Friday, November 26, 2010

Galbraith Critique of Deficit Commission

Galbraith's critique is devastating. It is not about fixing deficits by figuring out the best way to cut spending or by changing the tax system. I don't know why his critique has been ignored by the media. If nothing else, it is certainly more interesting and newsworthy. I have summarized the report which he delivered to the Commission below.

He cited a study by the IMF which laid the cause of the world wide recession to the financial crisis which slowed economic growth and led to high unemployment rates, and consequently, lower tax revenues and a rise in transfer payments to the unemployed. The conclusion is that only 10% of the budget deficits are due to increased public spending for economic stimulus. Therefore, the only way to reduce deficits due to unemployment, is to take the steps necessary to reduce unemployment. Cutting public spending or raising taxes cannot reduce deficits due to unemployment.

He then argues that since high unemployment is due to the financial crisis, we must remedy the financial crisis to increase private credit, instead of relying on government and public debt. He asks the Commission why fixing the financial system was not on its agenda while entitlements, which are not the root cause of our deficits has been placed at the top of the agenda. He states that debt restructuring for households would restore private credit, and that reconstruction of the banking system by purging it of toxic assets, and replacing the management which caused the crisis, as well as the compensation system which provided the incentive for poor risk management, would fix the financial system. He went on to show that private credit was the cause of the boom in the Clinton administration which led to budget surpluses. The use of public credit to restore employment is only necessary when the private credit system is not working.

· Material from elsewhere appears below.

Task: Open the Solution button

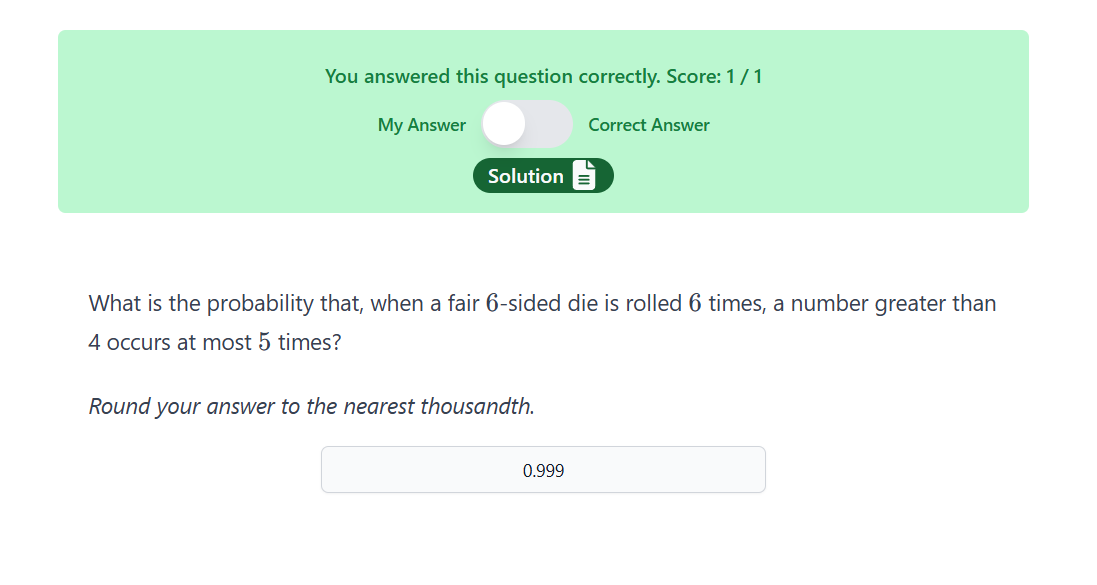Action: click(543, 176)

He then moves to the Commission's focus on entitlement spending. His major point is that entitlements, like Social Security and Medicare, are not regarded as government spending in the calculation of GDP because they do not consume resources. They are transfer programs which are irrelevant to deficit reduction. As transfer programs, they reallocate income from one consumer (taxpayers) to another (retirees). One could argue the merits of income reallocation on questions of fairness etc. but it is false to argue that the programs can become insolvent. The are just like any other government program funded with tax revenues, and they can only become insolvent if the government becomes insolvent. Since the revenues from payroll taxes are not sequestered, and are used for any purpose decided by government, it doesn't make any more sense to talk about entitlement insolvency than it does to refer to defense spending and insolvency. From Galbraith's perspective, the attack on entitlement spending is merely an attack on income redistribution and the so called welfare state. This is a perennial target of attack by conservatives.

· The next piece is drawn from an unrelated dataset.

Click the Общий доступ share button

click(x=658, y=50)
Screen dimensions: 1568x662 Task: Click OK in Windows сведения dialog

He ends his critique by showing the flaws in the claim that we will be punished by the bond market with higher interest rates if we do not balance the budget. He points out that the current yield on long term government bonds is very low. The bond market does not seem to be concerned about the risk of default on government debt. It can be argued that the bond market can be fickle and change its mind. But in that case, the assumption must be that the bond market is not rational, and that it is impossible to predict what it will do under any circumstance. Moreover, the assumption used to forecast large increases in future interest rates, which is responsible for substantially higer interest payments relative to GDP by 2050, is not consistent with the assumption that inflation will be only 2%. We don't have high interest rates when investors do not price in an inflation premium.

He points out that there is a risk to dollar depreciation but that might reduce our trade deficit. His last point is that there is a strong relationship between our trade deficits and the amount of US debt held by international investors. As long as we have large trade deficits, international investors will have to find a way to invest the dollars that they accumulated along with their trade surplus with the US. If we want to reduce our dependence on foreign lending we will have to reduce our trade deficits.